In doing so, Leone captures the ineffable sense that, by engaging with material media, we were “entering” film as a discrete physical space that was somehow even darker and more amorphous than a cinema theatre. Combined with the unimaginable depths of depravity promised by the video nasty, this suffuses All Hallows’ Eve with a tactile blackness, a sensuous inkiness, that is coterminous with the allure of material media itself. All three of the stories on the tape take place against this blackness, which also corresponds to the signature garbage bag that Art uses to carry his torture equipment wherever he goes. While Art’s bag becomes a trademark of the Terrifier films, we feel it before we see it here, through two main surrogates – bags bulging with candy, and bodies bulging with viscera. By dumping the video cassette in the candy bag, Art, and Leone, compare the inky interiority of material media to a a body full of organs – harbinger of a vivid interior topography that you feel before you see.
No surprise, then, that the first two images that really stick in All Hallows’ Eve are the opening pan across a sea of gore and the subsequent shots of the candy bag scattered across the living room table. As Art evolves, Leone will delight more and more in these queasily and viscerally cluttered mise-en-scenes, which often recall Cindy Sherman’s candy-anatomy photographs. At the other end of the film, the third story on the VHS uses this visceral darkness to foreground facial violence as Art’s main canvas in the Terrifier franchise. This narrative mimics 70s celluloid, and uses the most tactile darkness so far to silhouette heads against car windows, before moving into the first sustained violence of the film – Art chopping off a head, and holding it up, as Leone cuts to the viscera pouring from the neck. From there, the main character discovers a disfigured head in her car; is surprised in her car by Art wrapping plastic around her head from behind; is whipped just below the eye by one of Art’s chains; stabs Art in the eye in order to escape; and hitches a ride only for Art to shoot her driver in the head.

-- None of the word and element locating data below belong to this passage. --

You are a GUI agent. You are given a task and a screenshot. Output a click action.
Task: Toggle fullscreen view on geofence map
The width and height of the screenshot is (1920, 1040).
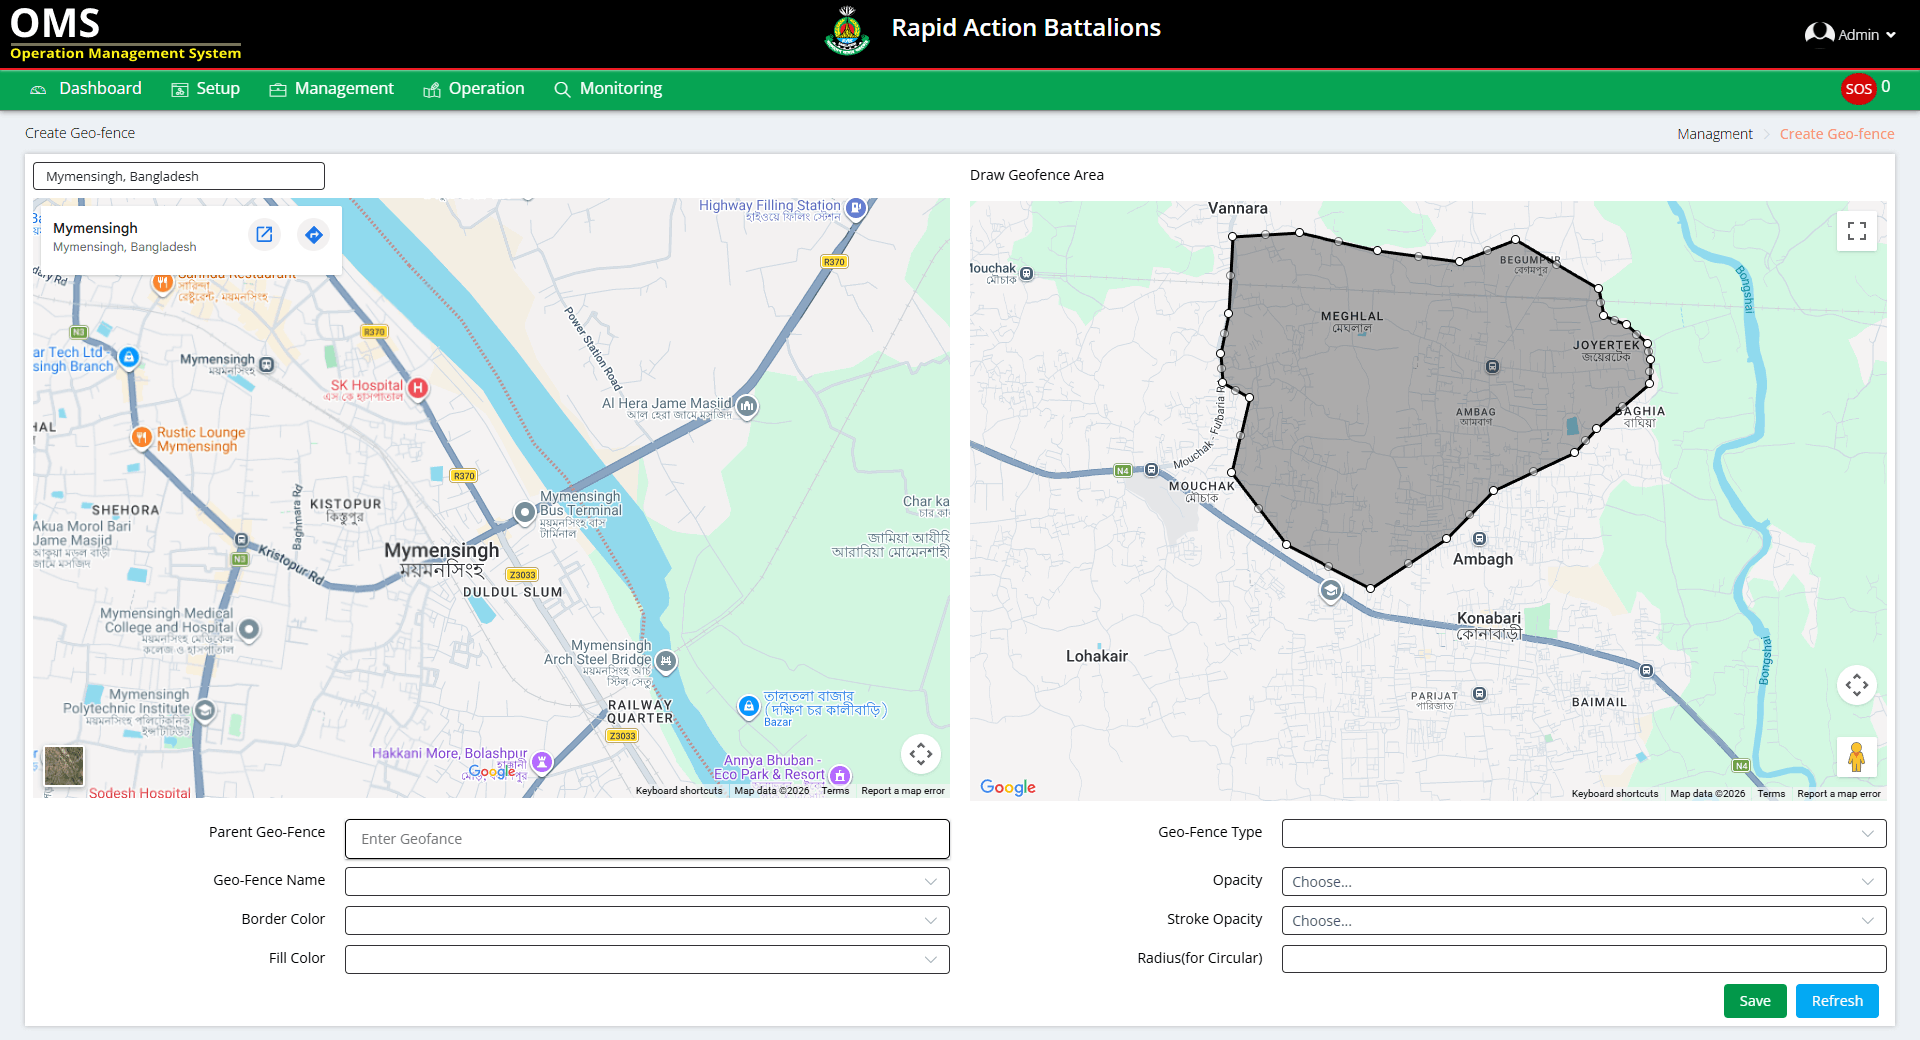tap(1856, 231)
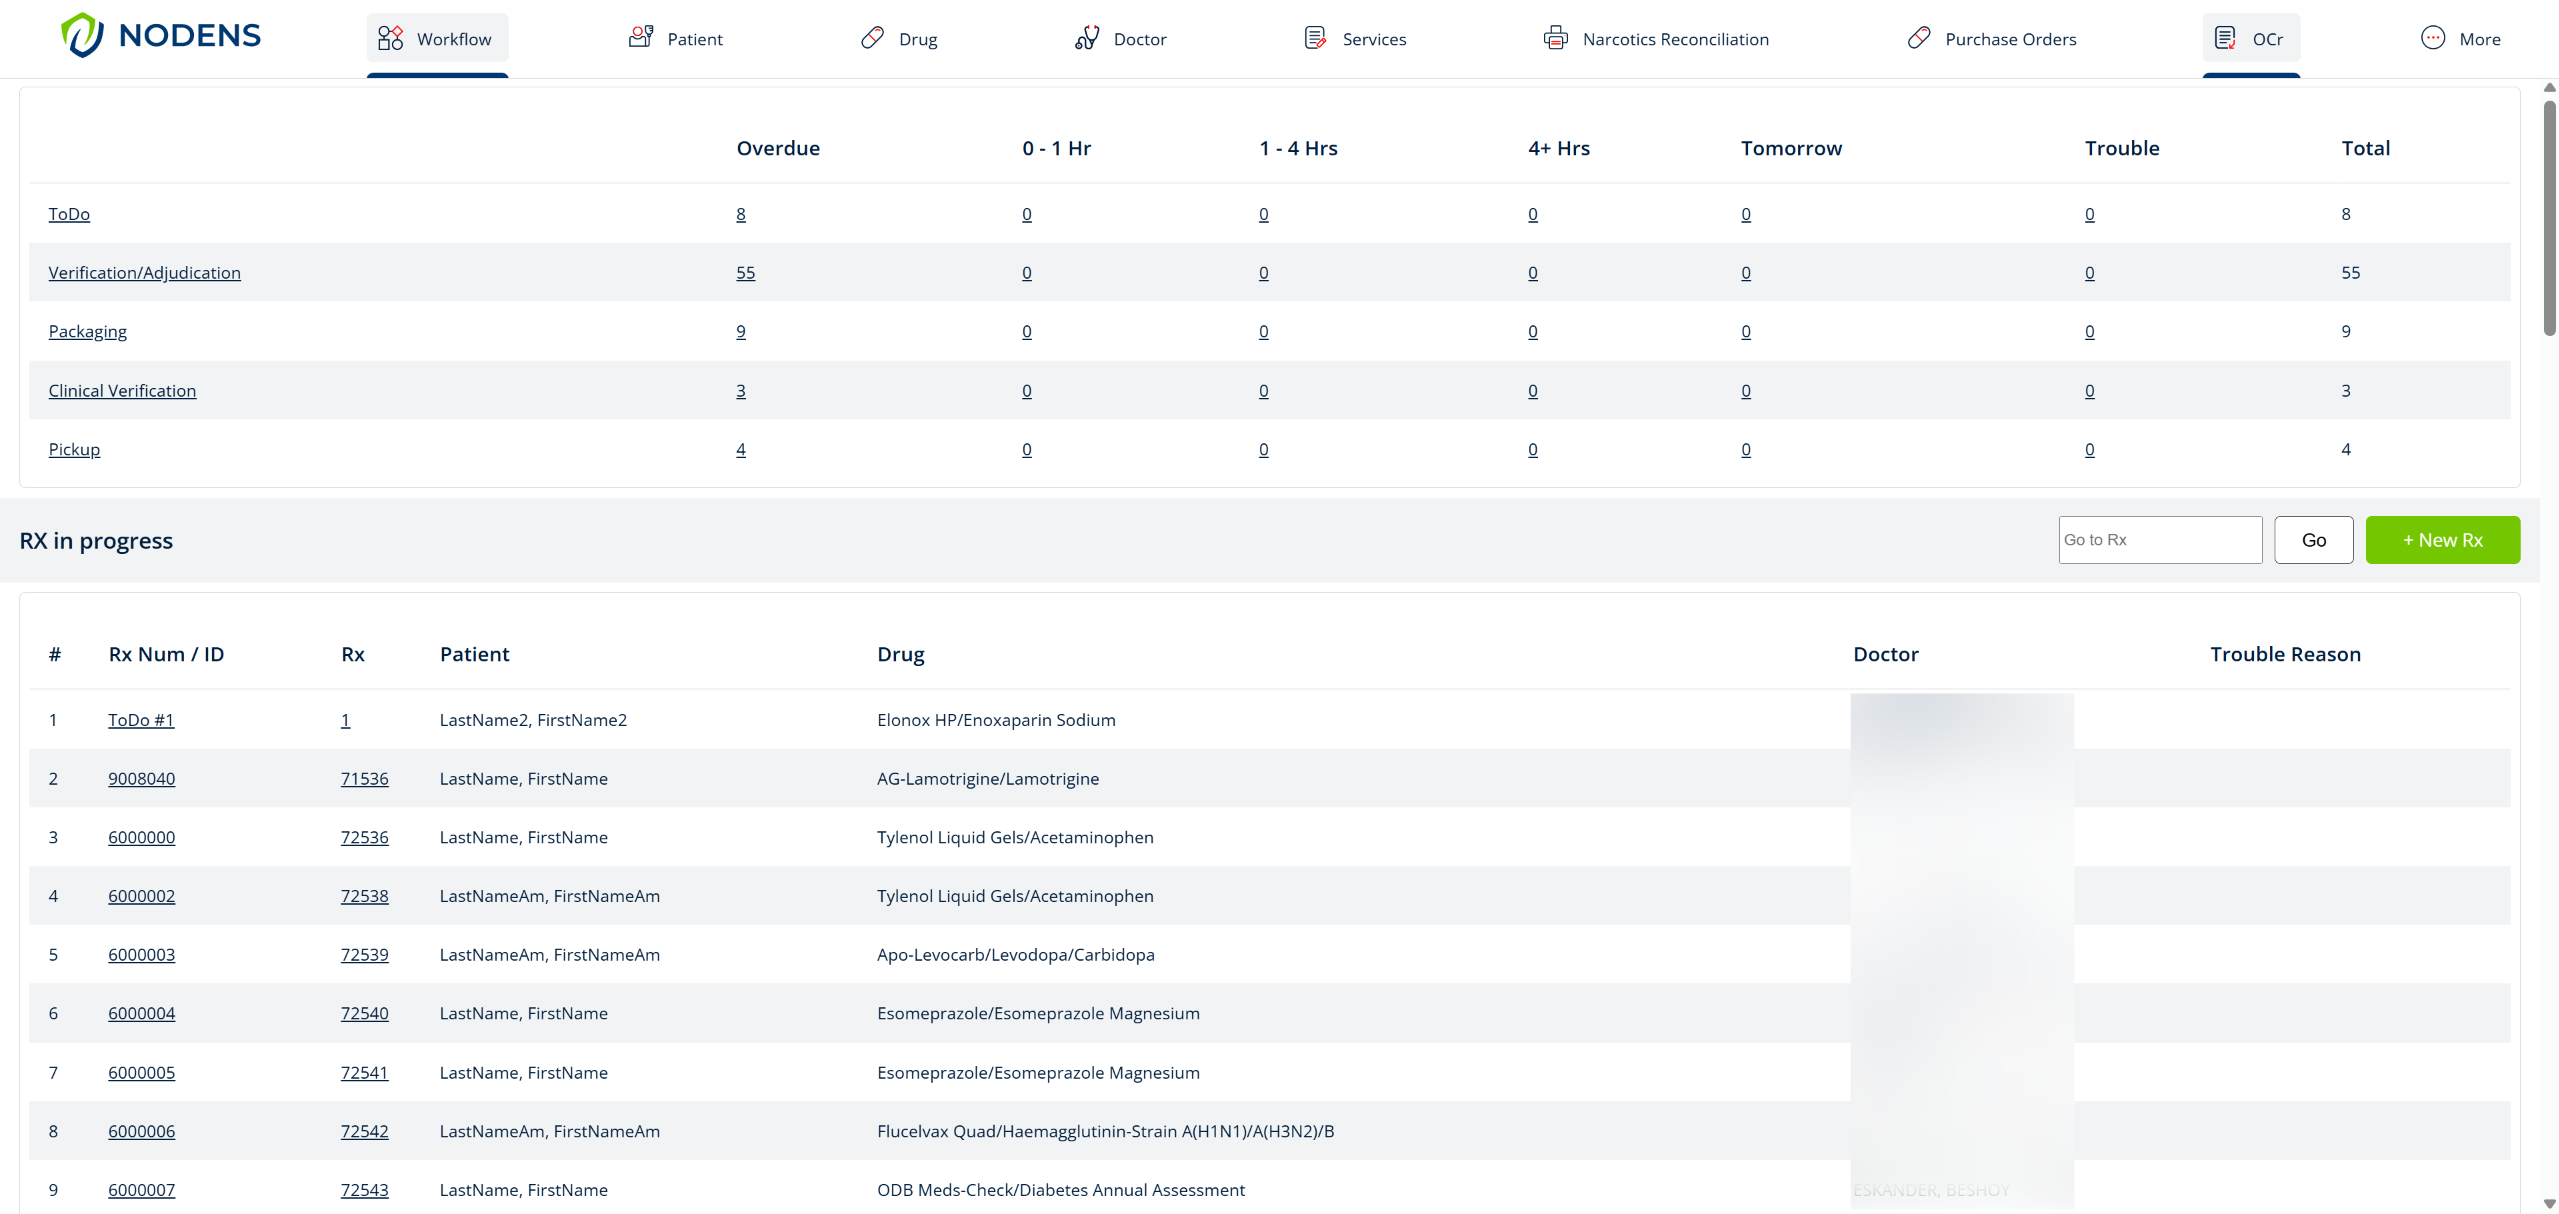The width and height of the screenshot is (2559, 1214).
Task: Click the Nodens logo icon
Action: (x=82, y=36)
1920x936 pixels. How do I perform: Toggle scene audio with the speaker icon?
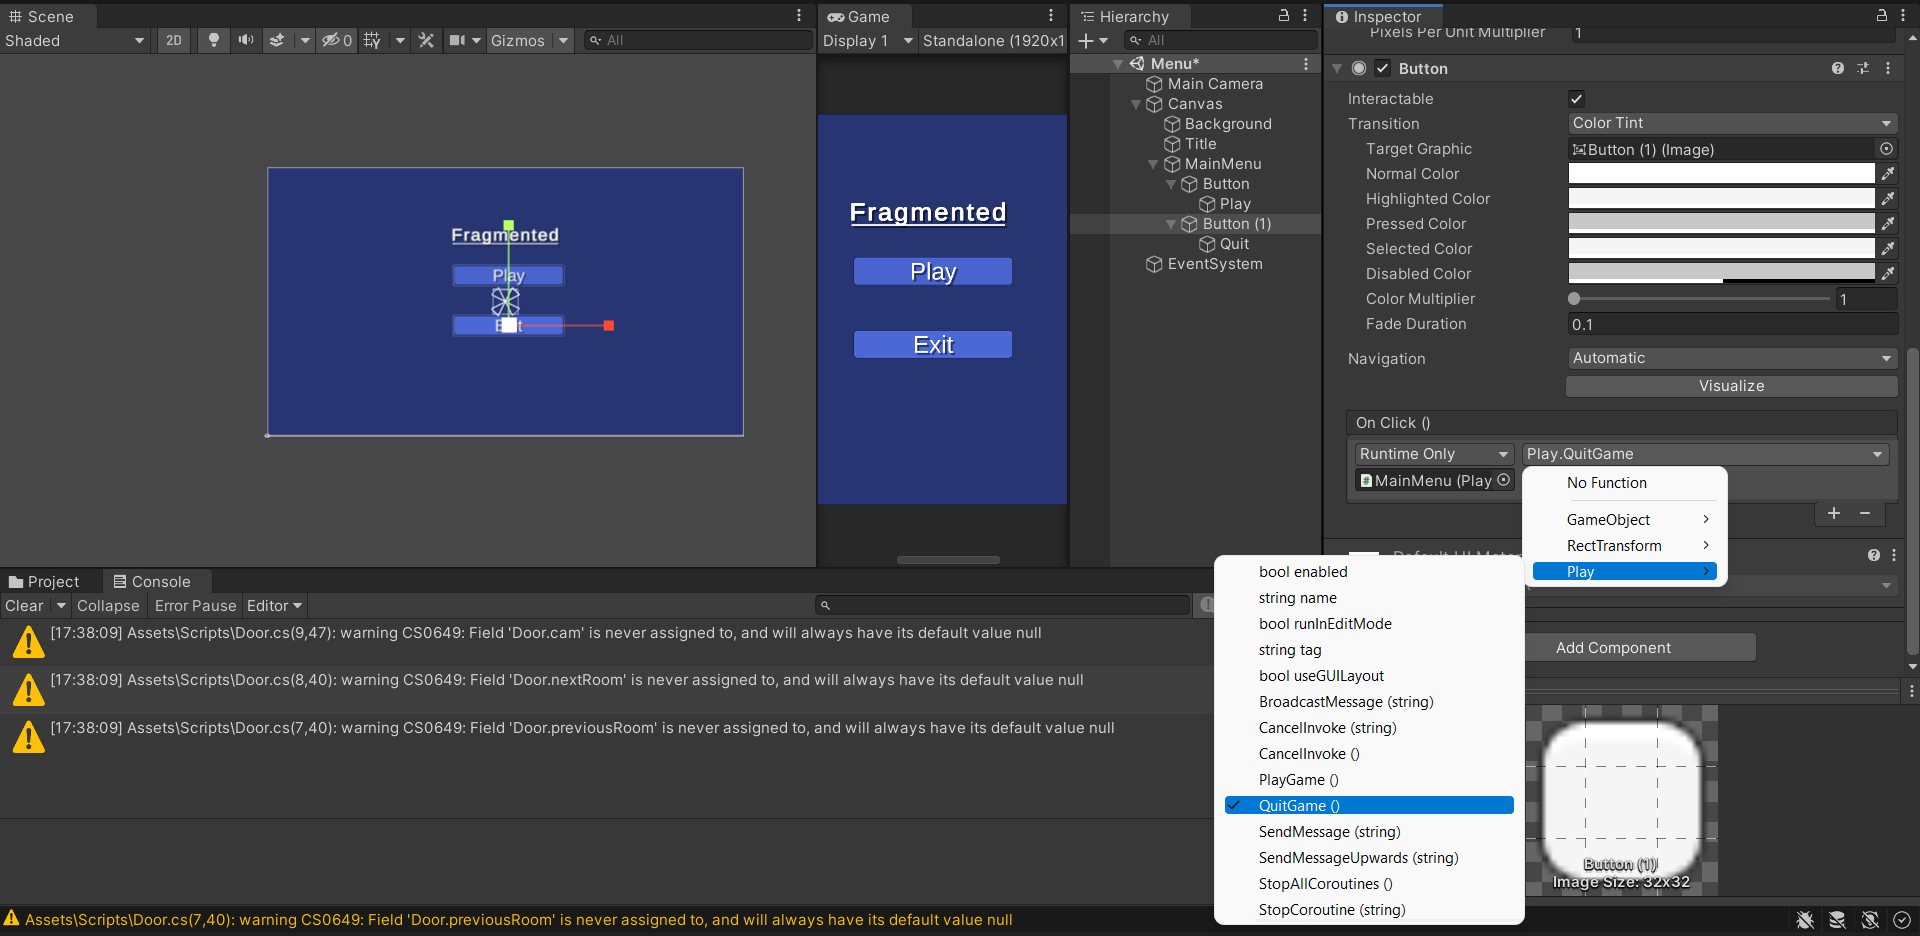245,40
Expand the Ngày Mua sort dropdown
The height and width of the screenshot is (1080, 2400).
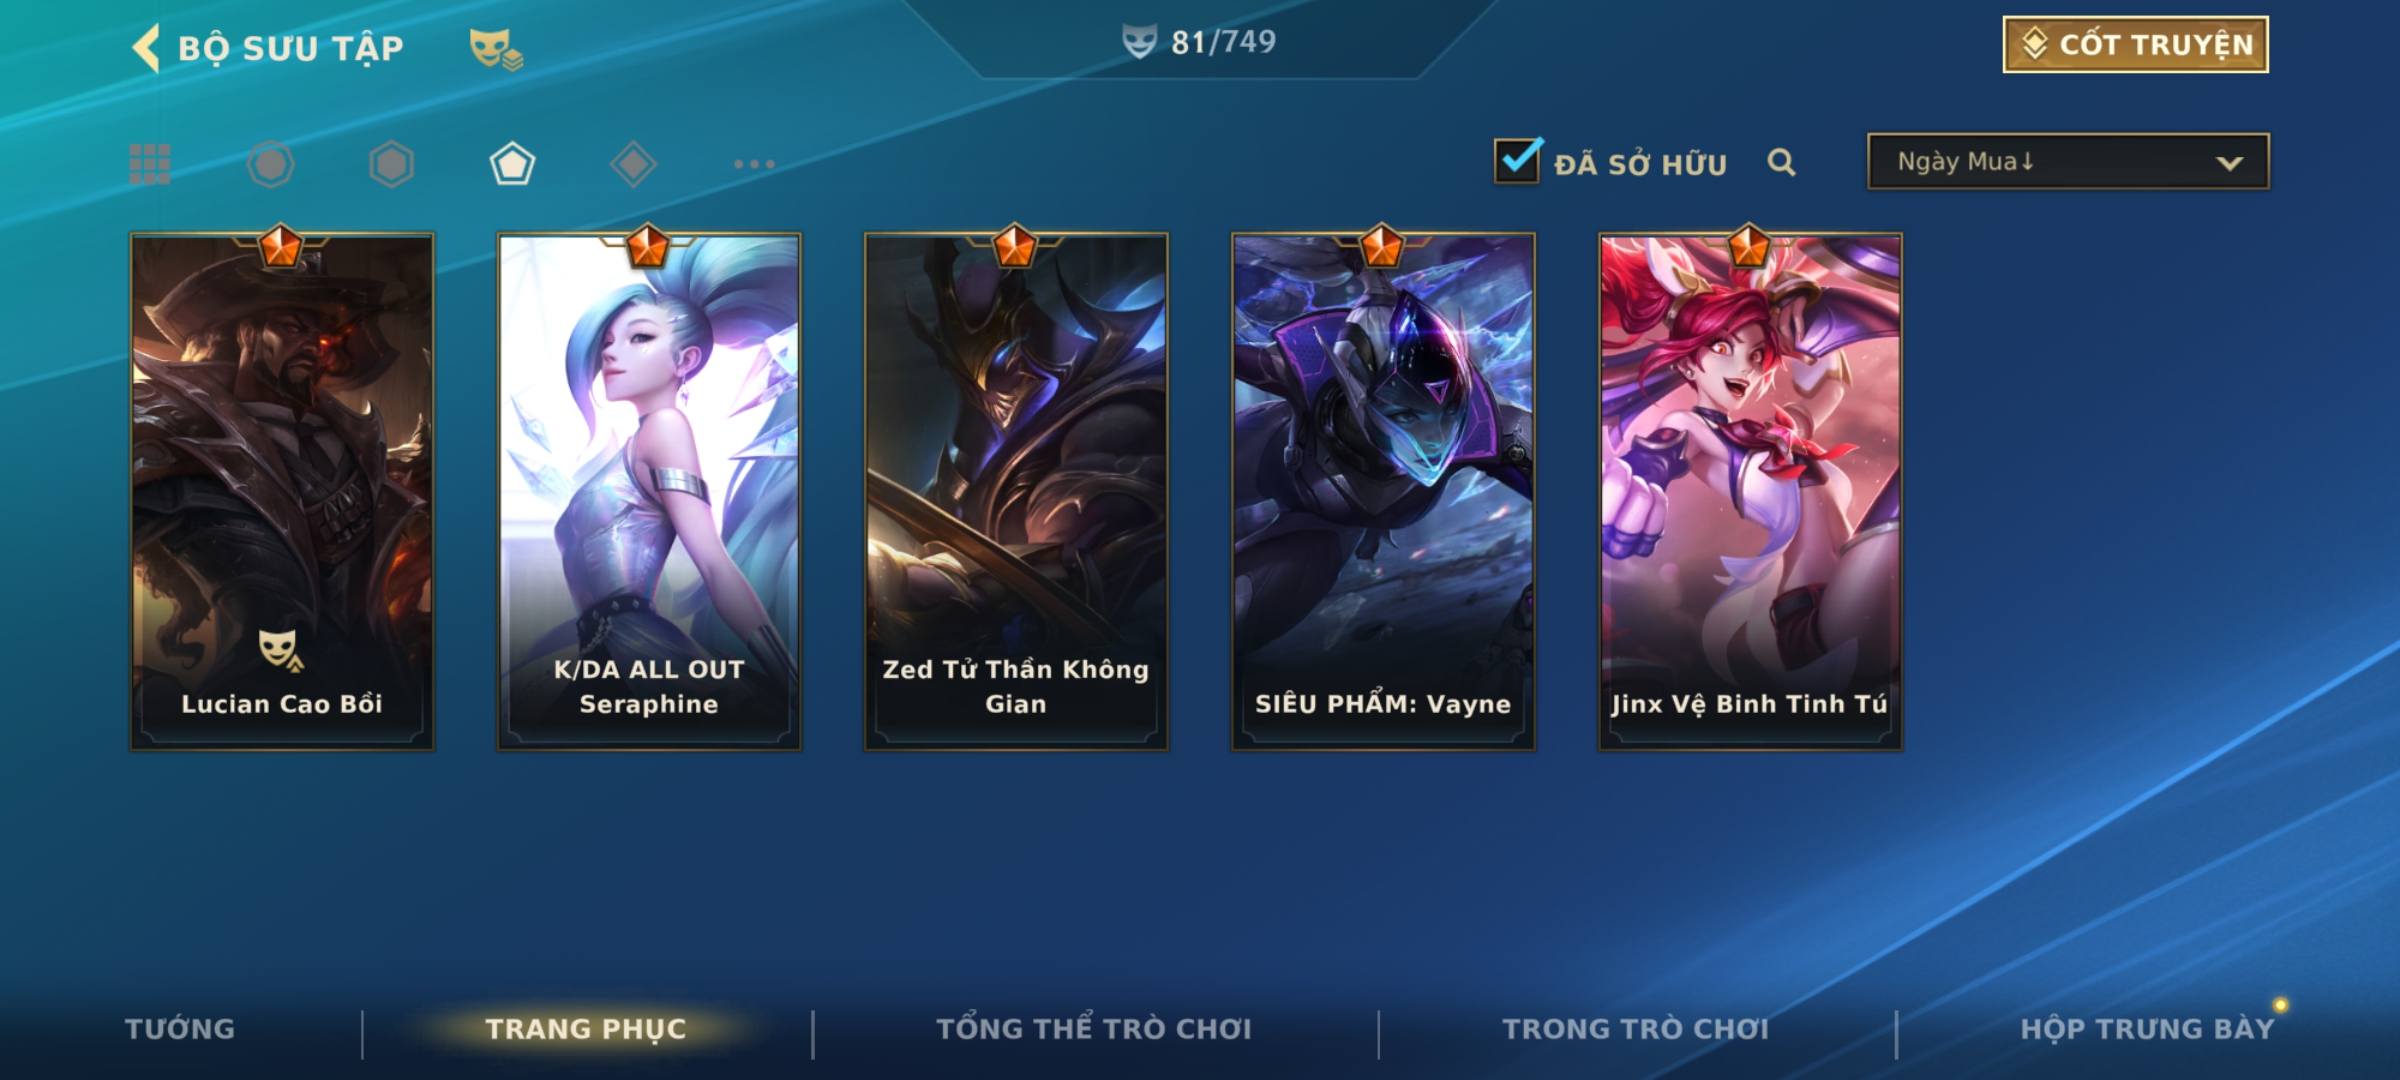pyautogui.click(x=2068, y=161)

Together, these scenes cement defacefication as Art’s modus operandi, and as the driving impetus behind the Terrifier films. Yet whereas the Terrifier franchise amplifies facial violence in an effort to rupture the digital fusion of phones and face, All Hallows’ Eve is closer to material media. Facial violence here feels like a last bastion of the synergy between eye and video cassette, or DVD, tribute to a generation of physical objects whose ultimate purpose was to create ocular and facial trauma. In the end, All Hallows’ Eve is fascinated by the video nasty as the mediator between depictions and experiences of facial violence, ending with Art breaking through the television screen to cement the babysitter’s horrified facial expressions into actual facial violence, splattering viscera across the remaining candy in the process. In that moment, material media is both consummated and exhausted, paving the way for Terrifier and Terrifier 2’s attempts to reinscribe horror on a world of fully virtualised visages.